* [TASK DIRECTIONS]: Reply with one number only: the count of lines below that contain the word "agent".

Collected data:
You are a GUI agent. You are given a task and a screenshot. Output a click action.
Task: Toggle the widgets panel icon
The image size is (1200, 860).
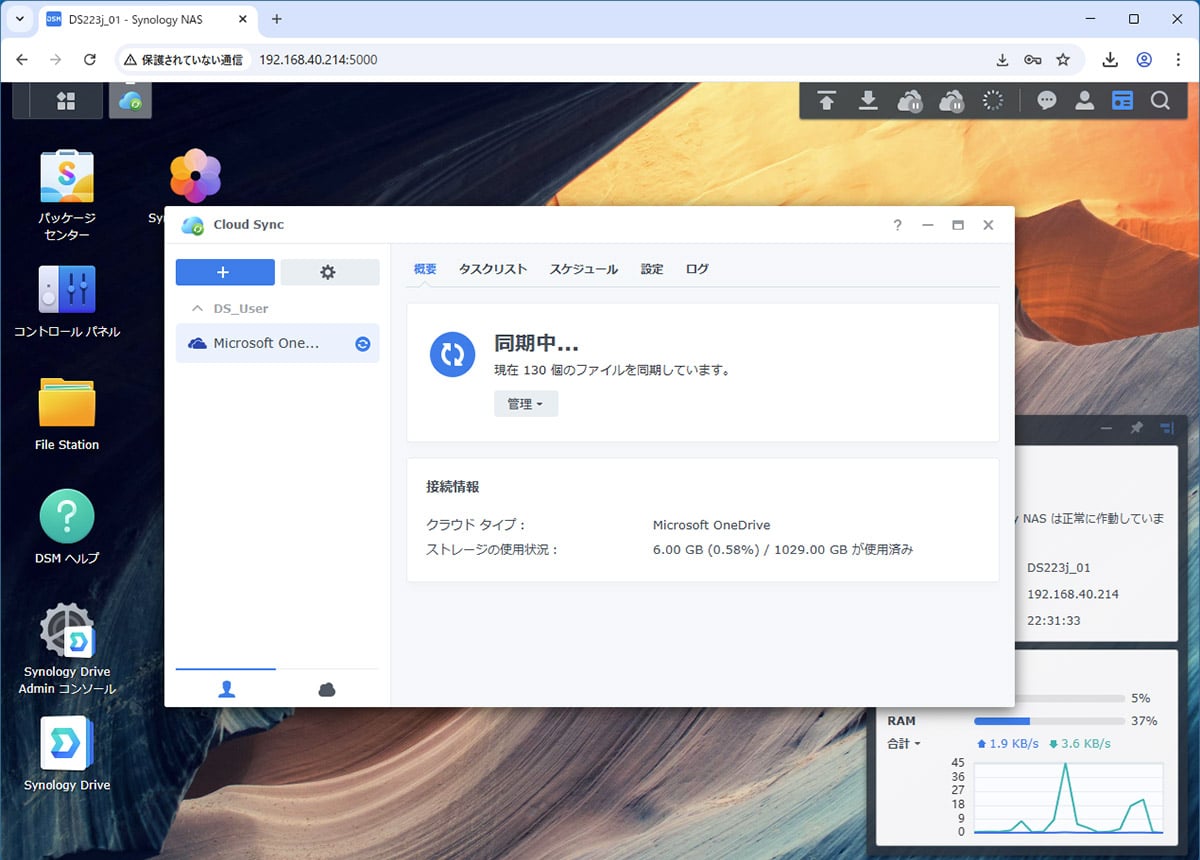click(x=1122, y=101)
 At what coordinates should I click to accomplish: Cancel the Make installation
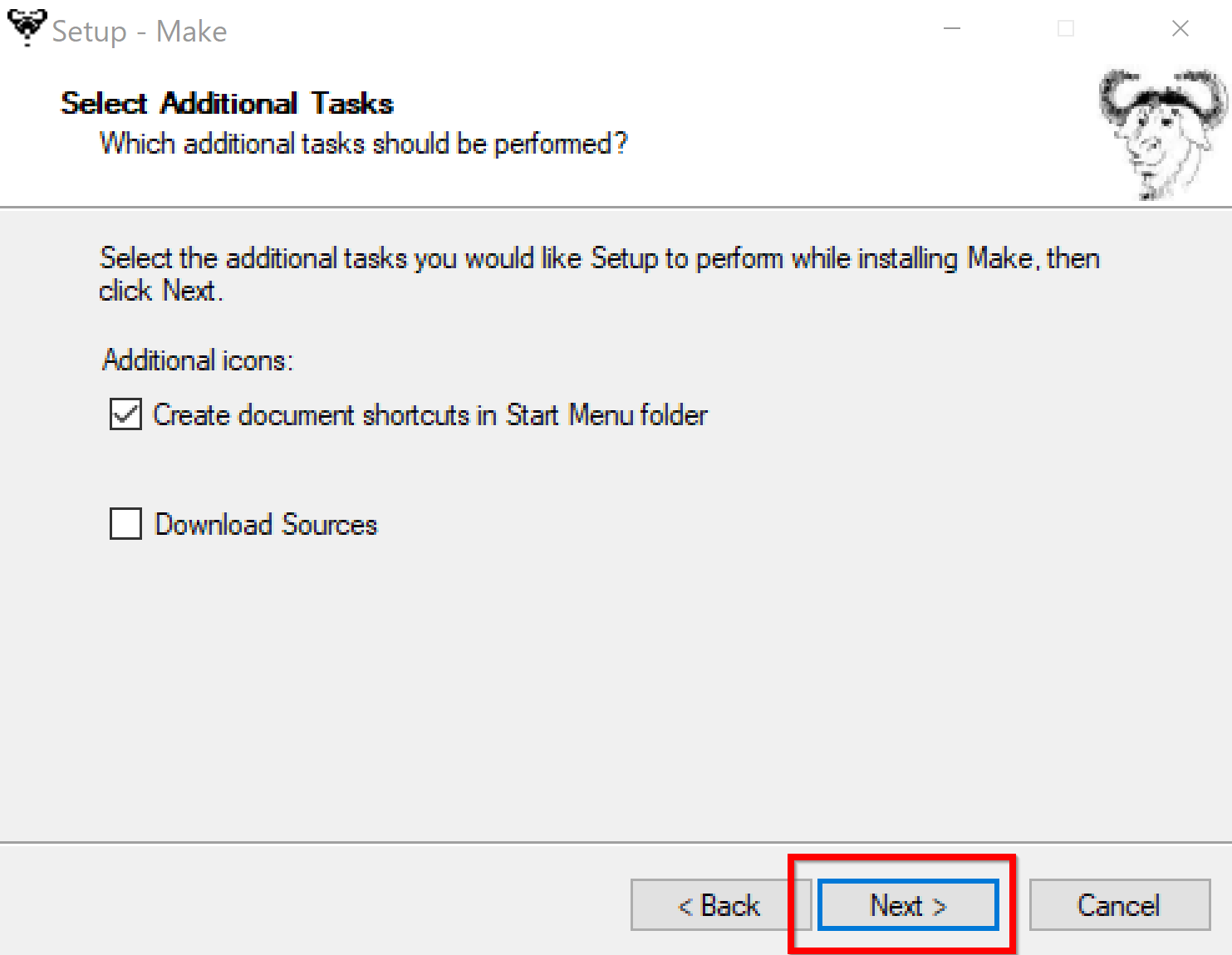(x=1118, y=905)
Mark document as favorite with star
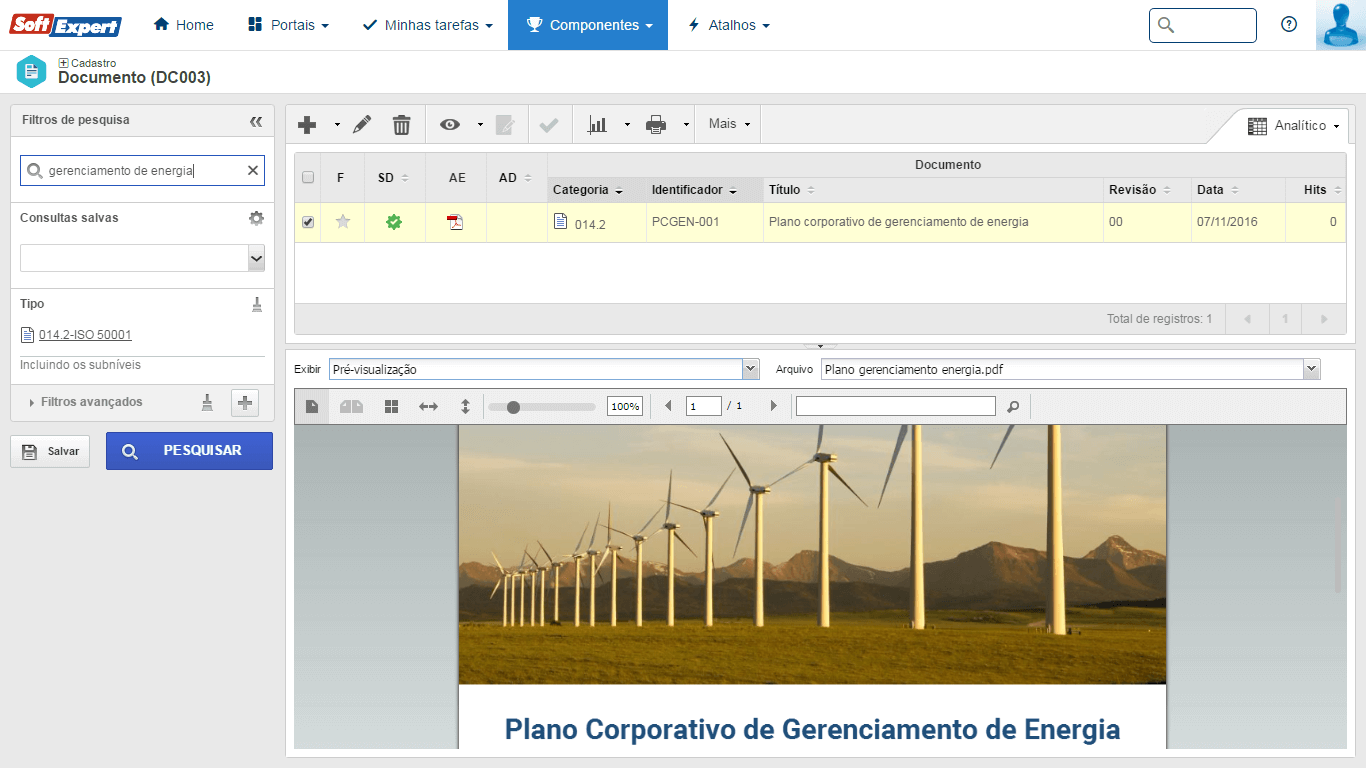This screenshot has width=1366, height=768. (x=343, y=222)
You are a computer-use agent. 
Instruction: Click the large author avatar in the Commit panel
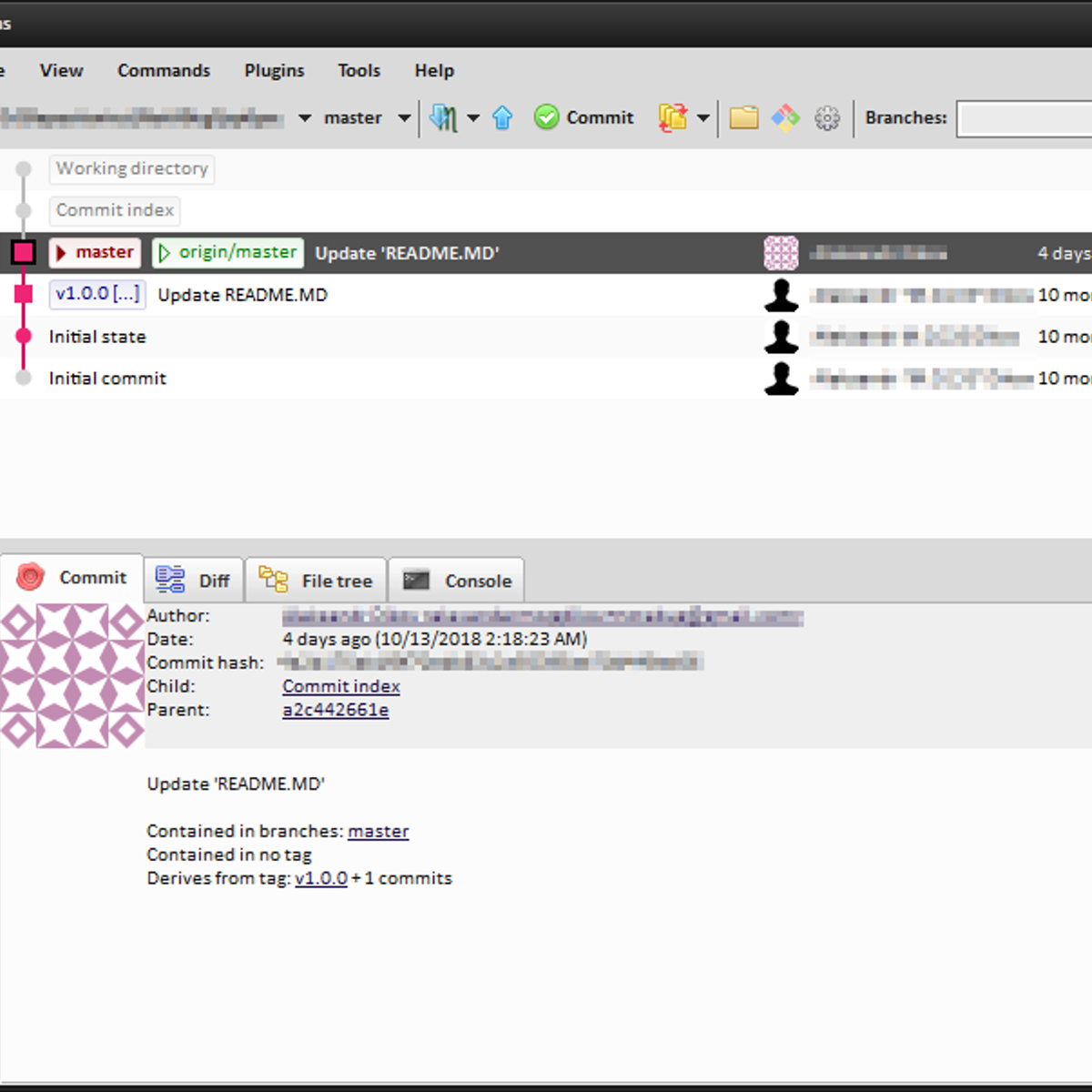[72, 675]
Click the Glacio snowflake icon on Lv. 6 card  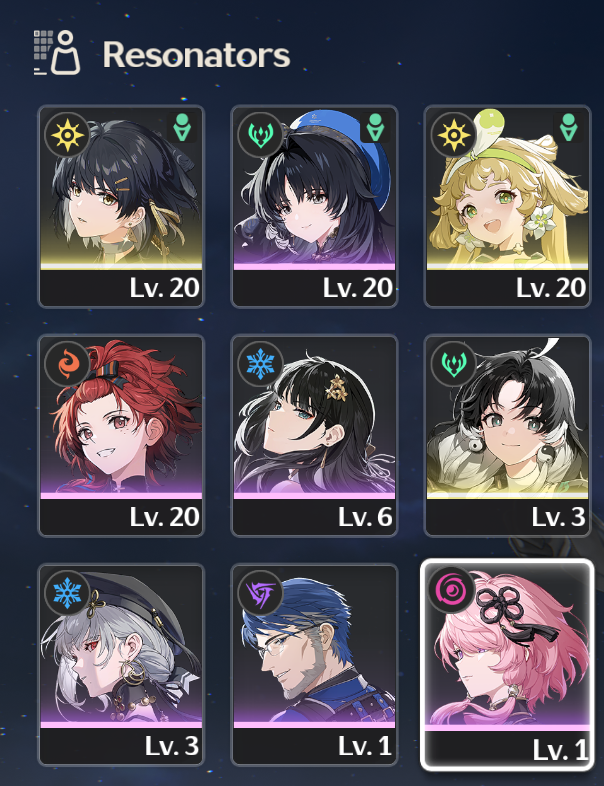point(261,364)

* [RESULT OF THIS TASK]: 2